## Task goal
Restrict the output to the lines below starting at the one that contains "Where should I" and ending at the one that contains "Given: Select the", and restate them word for word, both ends included.

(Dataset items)
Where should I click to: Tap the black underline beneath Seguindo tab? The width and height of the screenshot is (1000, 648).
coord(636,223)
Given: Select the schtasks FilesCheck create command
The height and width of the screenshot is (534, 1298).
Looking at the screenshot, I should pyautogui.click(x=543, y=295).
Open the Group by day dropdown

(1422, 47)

...

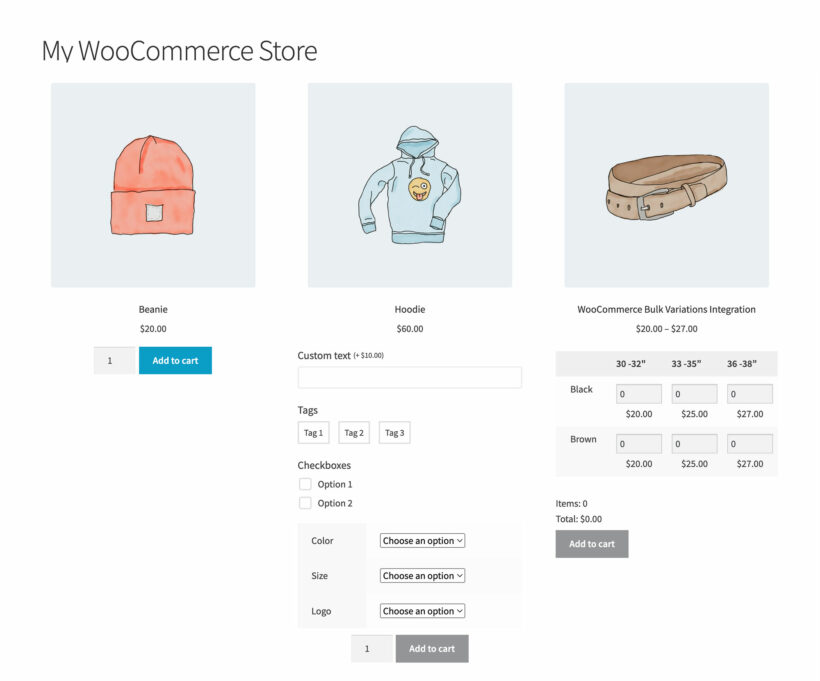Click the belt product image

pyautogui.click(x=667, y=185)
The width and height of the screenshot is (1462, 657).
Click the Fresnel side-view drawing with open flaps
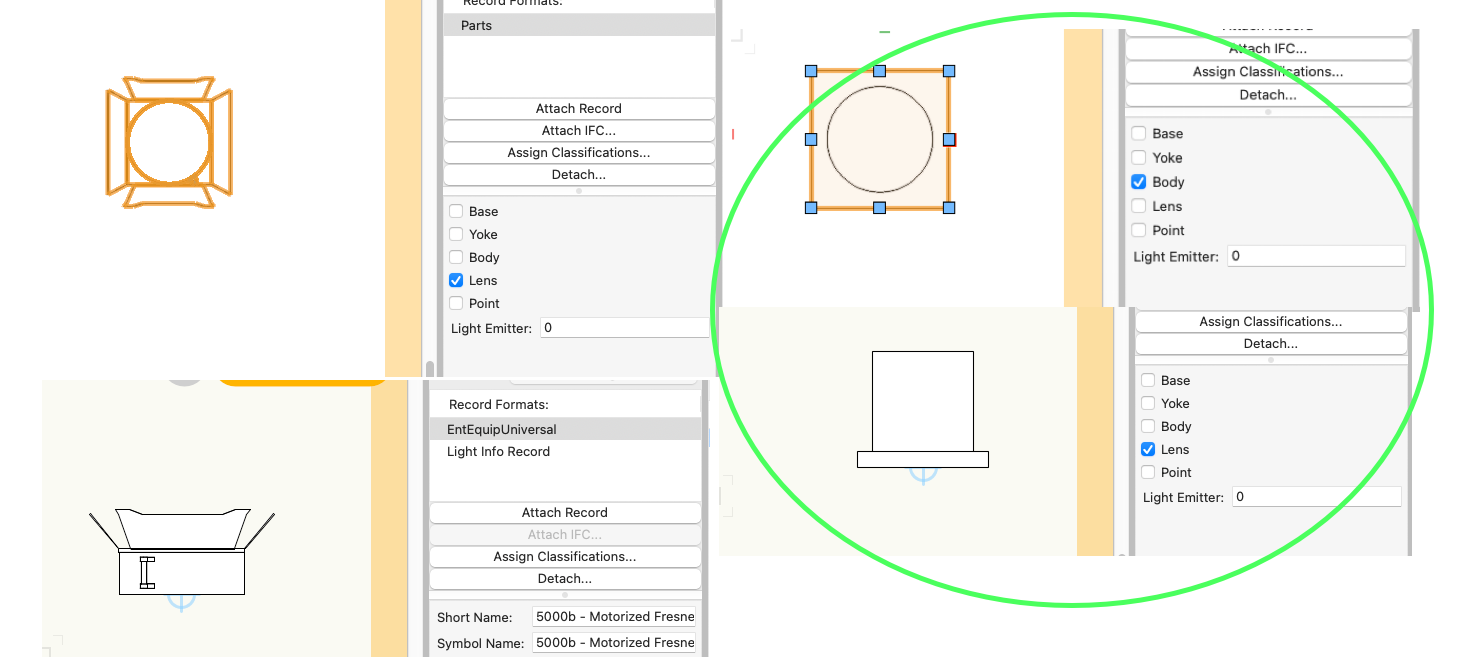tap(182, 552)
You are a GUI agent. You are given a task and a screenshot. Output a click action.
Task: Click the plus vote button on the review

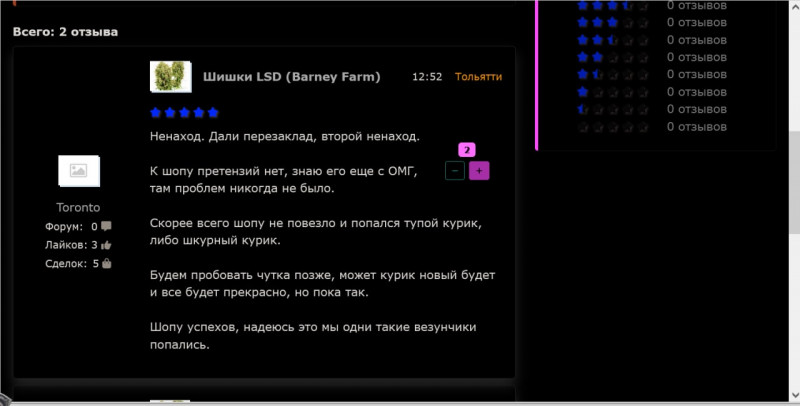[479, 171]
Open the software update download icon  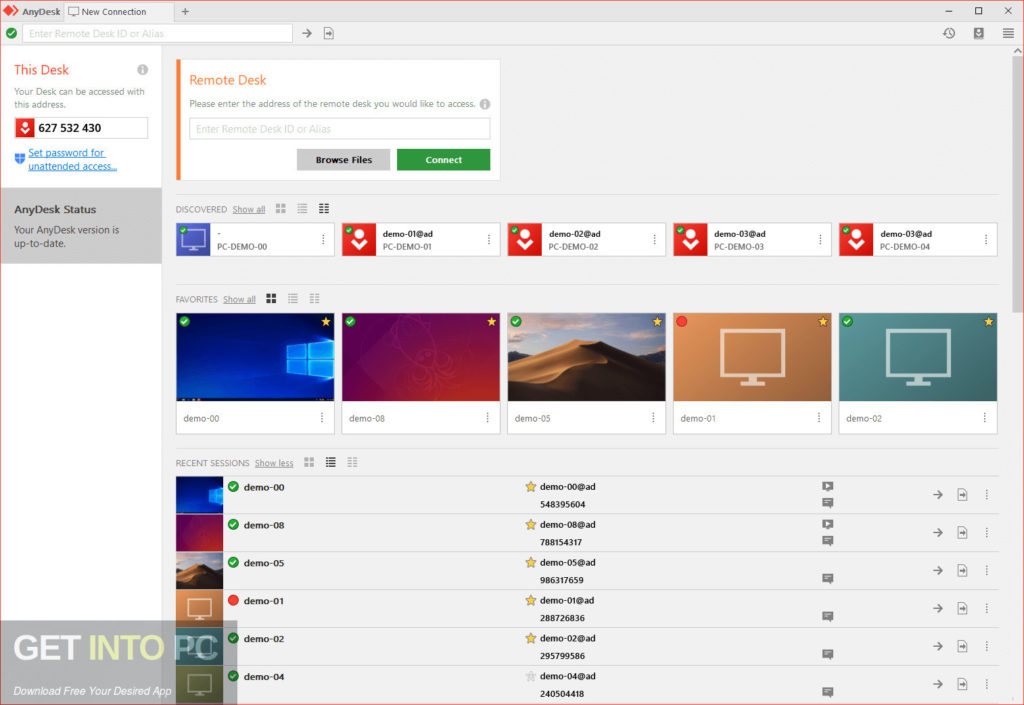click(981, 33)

## Response for this exercise
Where should I click to: Tap the black underline beneath Seguindo tab? The width and height of the screenshot is (1000, 648).
coord(636,223)
Given: Select the schtasks FilesCheck create command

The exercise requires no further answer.